SMA is caused by mutations in the SMN1 gene, preventing the production of the survival motor neuron (SMN) protein that’s essential for muscle health.

While humans have a “backup” SMN gene, called SMN2, a slight difference in its DNA sequence results in an event called “alternative splicing” that limits the amount of functional SMN it produces to 10–15%.

Alternative splicing allows for a single gene to give rise to many different proteins. Much like in a recipe, adding or removing certain key ingredients — in this case, pieces of genetic information called exons — can change the  results: the messenger RNA (mRNA) and the final protein. (mRNA is a molecule derived from DNA and used as a template for protein production.)

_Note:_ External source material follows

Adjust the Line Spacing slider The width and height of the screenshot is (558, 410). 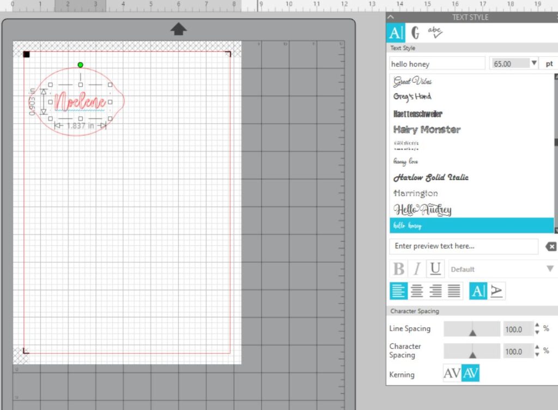472,329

Splicing of an exon depends on the balance between splicing enhancers — DNA sequences that recruit proteins to stimulate exon inclusion — and splicing silencers, those that recruit splicing suppressor proteins to prevent exon inclusion in the final mRNA.

The slight change in SMN2’s sequence causes an unbalance between exon 7 splicing enhancers and silencers, leading this exon to be excluded from most of the SMN2 mRNA molecules. The result is a shorter, poorly functioning SMN protein.

Spinraza and Evrysdi both work to correct SMN2’s alternative splicing, preventing exon 7 deletion from mRNA and “restoring” the production of a functional SMN protein.

But they do it in different ways. 

Spinraza works by binding to exon 7’s main splicing silencer, blocking its interaction with a splicing suppressor called hnRNP A1. Evrysdi is thought to interact with distinct splicing sites, working in concert with the splicing regulatory network to stabilize a splicing enhancer called ESE2. (ESE stands for exonic splicing enhancer.)

Spinraza belongs to a group of molecules called antisense oligonucleotides (ASOs). These synthetic single-stranded RNA molecules are designed to be complementary to the target premature mRNA, altering the mature mRNA and the resulting protein. 

Since ASOs are large negatively charged molecules, they do not efficiently cross the blood-brain barrier. This barrier is a specialized membrane that prevents molecules larger than 400–500 Dalton (a measure of molecular weight) and potentially harmful microorganisms like bacteria, which circulate in the blood, from reaching the brain. 

Evrysdi is a small molecule, optimized to be safe and as specific as possible. As a small molecule, it can pass the blood-brain barrier, allowing it to be taken orally and to distribute across the brain and to peripheral tissues.

Evrysdi’s molecular weight is about 400 Dalton, while Spinraza’s is more than 7,000.

Both treatments, clinical trials have shown and experts interviewed for this series affirm, are safe and effective for patients.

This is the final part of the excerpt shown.